Practical implications

Now you might wonder, if you’re not a framework author, and you only work with straight forward content-driven web pages, does this really matter a whole lot? I’d argue yes. Understanding this kind of stuff is how you assess solutions. And websites that are supposed to be super simple often have a way of increasing in scope every year until they are a mess and the site owner “just wants to start over”.

However, instead of starting over, what if you just understood what the problems were with the website?

How much blocking of the main thread are you doing prior to page load? How can you improve the feel of your page? How much delay is there between when users see your page and when they can interact with it?
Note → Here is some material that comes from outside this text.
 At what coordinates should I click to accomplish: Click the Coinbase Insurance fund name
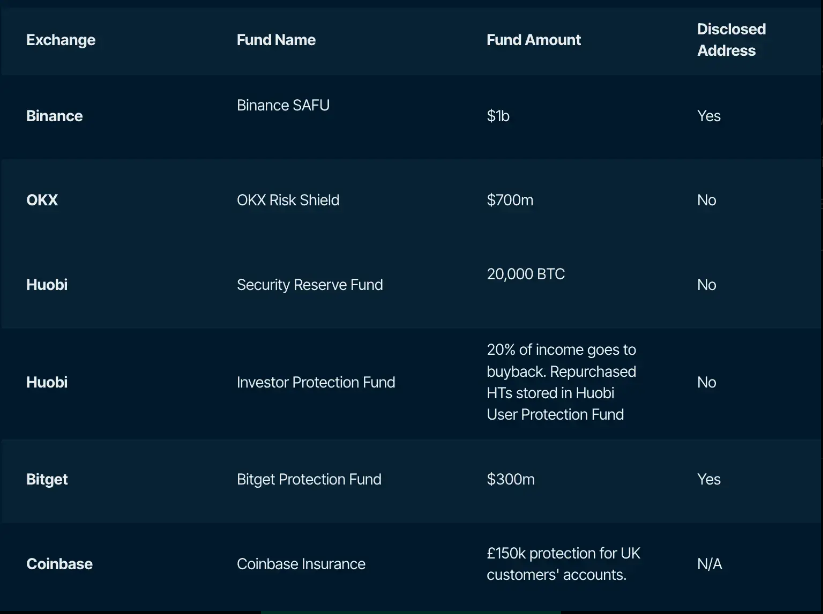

If you need to fetch data before displaying elements on the page, how can you make that as seamless as possible? How can you prioritize hydration of certain components while deprioritizing others?

For instance, look again at our sample. One thing that we did was create a very simple way of prioritizing elements that are already within the window when the page layout is created. Much more complicated versions of this code are used in many different frameworks. It allows you deliver really complex web pages to the user without sacrificing performance.

The other thing that understanding these things allows you to do is assess whether or not a framework or solutions truly works for you. You can see the differences between how React, Vue, Svelte, and HTMX handle re-renders and state changes. It also let’s learn how to use these frameworks in a better way. The most common mistake I see in any framework implementation is doing DOM manipulation or component swapping when a CSS property change works. The CSS property change will likely only trigger a re-paint of the page. DOM manipulation and component swapping not only trigger an entire rendering task, but also probably go through some type of internal work process.

Learning how to optimize web pages is critical. It will make you a better programmer and turn you from someone who just writes code into an actual engineer who meticulously plans and understands the trade-offs made in DOM manipulation.